The National Nuclear Security Administration was already understaffed, and now, it has lost engineers, scientists, safety experts, and project managers, raising serious questions about nuclear safety and transportation, according to a report in The New York Times.

Officials originally thought the agency would be spared by Musk’s Department of Government Efficiency (DOGE)—which with President Donald Trump’s blessing has been attempting to purge the civil service through buyouts and layoffs—because of its vital national security mission.

But DOGE has fired 27 probationary employees at the small but vital NNSA and has successfully offered buyouts to 130 more. About 2,000 employees at the NNSA monitor more than 60,000 contract employees who carry out much of the agency’s work.

Across the federal government, employees taking the buyouts tend to be experts with skills in demand in the private sector who will be hard to replace, according to the Times.

At the NNSA, those included the deputy facility operations manager at a laboratory in Los Alamos, New Mexico, that makes spheres of radioactive plutonium called “pits” that are fitted into warheads. That lab carries out some of the agency’s most high-risk operations, a former manager told the Times, and is now short about 20 employees.

Five employees have also left a field office in Las Vegas where scientists conduct nuclear safety experiments—including a senior facility representative. Among the people who were fired was a biochemist and engineer who led the team that enforces safety and environmental standards at a Texas plant that assembles nuclear warheads.

Other employees who transport nuclear materials also tried to take the buyout, but about half were denied, the Times found, because the agency was so worried about staffing shortages. Four of them, however, were allowed to leave.

“We were already understaffed there,” Corey Hinderstein, the agency’s deputy administrator for nonproliferation under President Joe Biden, told the Times. “Because how do you get people with extremely advanced security skills to be able to defend a nuclear weapon on the road and are willing to be long-haul truckers?”

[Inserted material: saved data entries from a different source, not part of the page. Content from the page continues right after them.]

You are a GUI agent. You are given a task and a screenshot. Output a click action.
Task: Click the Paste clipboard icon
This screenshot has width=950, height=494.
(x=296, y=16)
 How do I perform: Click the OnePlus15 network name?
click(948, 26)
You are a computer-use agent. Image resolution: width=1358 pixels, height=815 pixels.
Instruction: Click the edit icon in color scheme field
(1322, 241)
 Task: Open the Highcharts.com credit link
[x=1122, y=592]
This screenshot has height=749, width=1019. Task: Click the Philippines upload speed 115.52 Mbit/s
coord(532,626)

A spokesperson for the Department of Energy told the Times that, “Contrary to news reports, the Energy Department’s nuclear weapons production plants and nuclear laboratories are operated by federal contractors and have been exempt” from cuts.

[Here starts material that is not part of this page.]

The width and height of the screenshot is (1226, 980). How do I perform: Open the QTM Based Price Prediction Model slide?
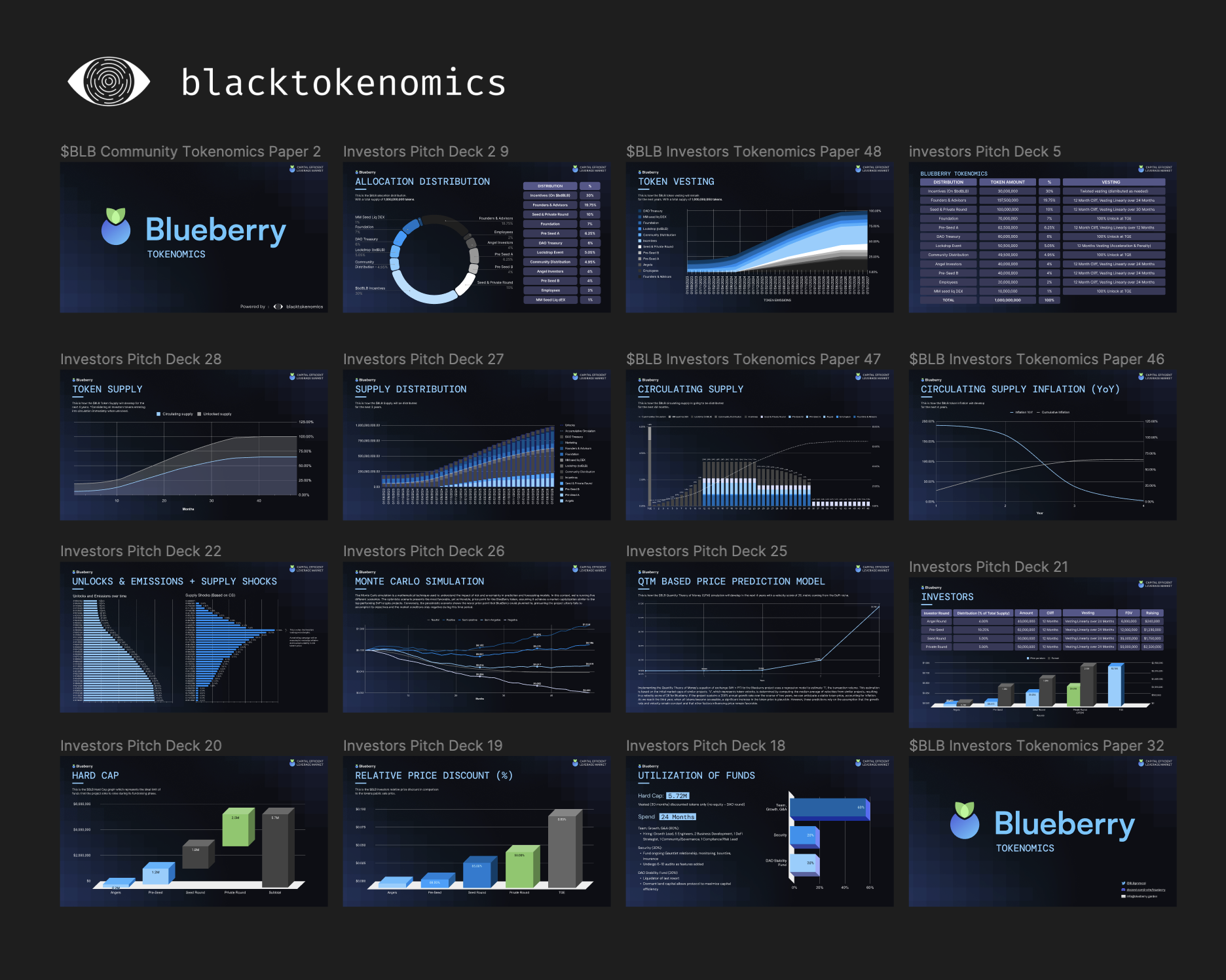[x=759, y=637]
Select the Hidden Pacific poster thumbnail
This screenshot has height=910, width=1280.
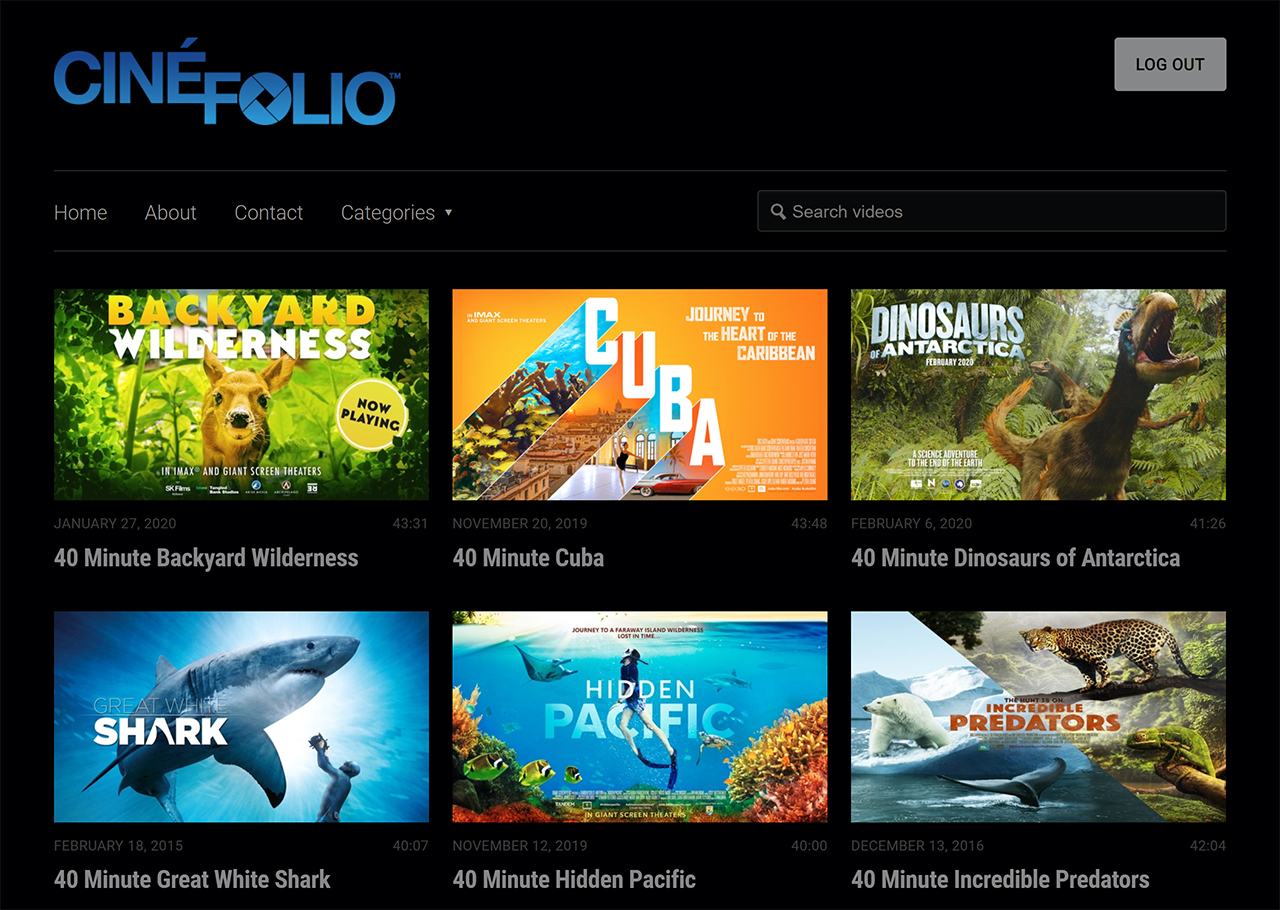pyautogui.click(x=640, y=717)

WASHINGTON, DC - FEBRUARY 11: U.S. President Donald Trump speaks during an executive order signing in the Oval Office at the White House on February 11, 2025 in Washington, DC. Trump is to sign an executive order implementing the Department of Government Efficiency's (DOGE) "workforce optimization initiative," which, according to Trump, will encourage agencies to limit hiring and reduce the size of the federal government. (Photo by Andrew Harnik/Getty Images)
Elon Musk joined President Donald Trump in the White House for a press conference on his secretive DOGE initiative. Andrew Harnik/Getty Images

The department also said that most of the fired employees handled administrative and clerical tasks that were not critical to the agency’s operation.

The Daily Beast has reached out to the Department of Energy for comment.

The Times found that “the bulk” of the people who took the buyouts occupied key roles. Many held a top-secret security clearance called Q that gave them access to information about how nuclear weapons are designed, produced, and used.

Current and federal officials also told the paper that eliminating federal oversight of contractors could lead to more waste and fraud, not less, as Trump and Musk have claimed.

“Do you have any construction projects at your house?” Hinderstein said. “You wouldn’t just say to the contractor: ‘I want something like this room. Have fun.’”

Agency officials speaking on the condition of anonymity said they didn’t think the government would let them hire replacements. Some of the people who left were nearing retirement, but instead of having time to train their replacements—which can take up to a year—their careers were simply cut short.